Work to complete — Write the next portion of the commentary on Harper's Senate reform bill, beginning immediately after its final sentence.

Text under study —

Populist rhetoric on Senate reform is nothing new, but this Maclean’s interview with Tim Uppal, the newly appointed minister of state for democratic reform – and the man Harper has put in charge of pushing through his Senate “reform” bill – really did bother me. If anything, it underscores just what kind of a dangerous path we are now on when it comes to the continued survival of parliamentary democracy.
As has been said numerous times, there are many problems with this current bill, which Harper has put forward in his quest to reform the upper chamber. It doesn’t specify exactly what is being addressed with a nine-year term limit, nor does it address the problems that a term limit any less than twelve years poses when it comes to a single prime minister being able to turn over virtually the entire membership of the Senate chamber. It doesn’t give any guidelines for how provinces are supposed to run their “consultative elections,” which could lead to a patchwork of processes with little to no actual accountability. (If they think Alberta’s system is a model to emulate, then they need to give their heads a shake.) It puts the onus on the provinces to pay for said “consultative elections,” presupposes that provincial parties would be running senatorial candidates (which doesn’t make any workable sense given the way the Senate operates as a regional chamber and not a “house of the provinces,” which so many people seem to think it is) and does not obligate a prime minister to actually appoint those who won these “consultative elections.” And of course, it’s entirely unconstitutional and attempts to use tricky language to try to get around that particular hurdle as though the Courts are too stupid to realize that’s what Harper is trying to do.
But most of all, it lays out zero vision for what a reformed Senate is supposed to look like, what powers it is supposed to possess, what kind of deadlock-breaking mechanism it is supposed to employ (because with an empowered Senate, you can guarantee there will be deadlocks) and how this new Senate fits in with what a parliamentary democracy looks like in Canada. This is not a topic for academics to ponder while the grand inquest of the nation happens. These are fundamental questions that require answers.

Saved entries
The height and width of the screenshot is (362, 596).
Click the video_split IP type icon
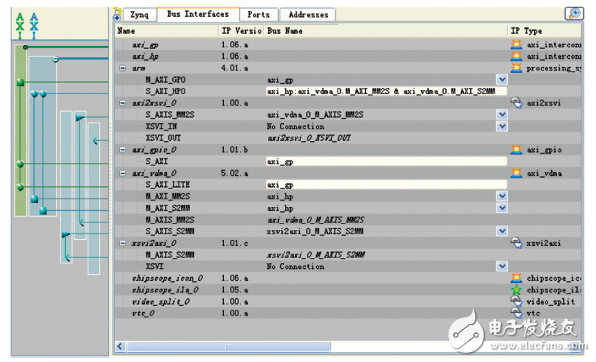(x=516, y=302)
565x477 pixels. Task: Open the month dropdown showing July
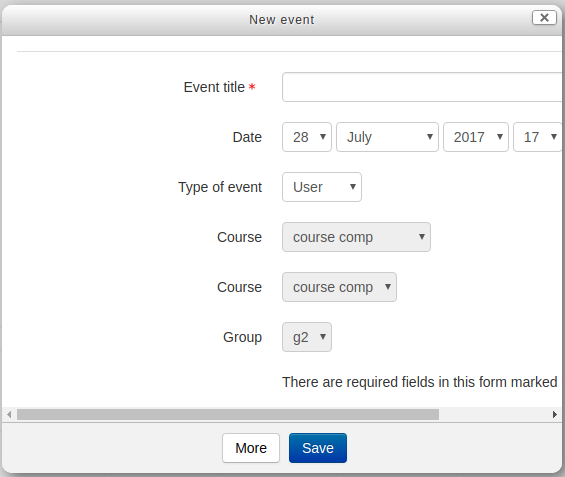coord(387,137)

Reply to the exercise —
However, as Maclean’s soon figured out, you can’t ask Tim Uppal about any of this, because he’ll just repeat his mantra that “the status quo is not acceptable.” Or he’ll defend the piecemeal approach (which will lead to chaos, have no doubt) by saying, “We are taking Senate reform steps that are reasonable and that are within the constitutional authority of Parliament,” (even though they’re not).
It’s Uppal’s appeal to populism that is the most galling. “These are good steps in the right direction,” he says. “We’re hearing that from Canadians across the country.” But the average citizen doesn’t know what the Senate does, not that it seems to weigh into the consideration. It’s a bit like polling people about intricate technicalities with rocket science or neurosurgery and proclaiming that if that’s what the people want, we should go with, no matter that it will likely make said rocket ship explode or cause the patient permanent brain damage. And that’s exactly what’s at stake with our democratic system. This Conservative play, which Uppal is now the mouthpiece for, says that it’s just enough for people to demand “democratic legitimacy” from the Senate. It’s not good enough when you consider the Senate in the totality of our parliamentary system, just as much as we don’t demand an elected Supreme Court. Appealing to the “populist wisdom” brings us back to the point about giving the people what they want as opposed to what they need. And that is a problem for democracy in the long term.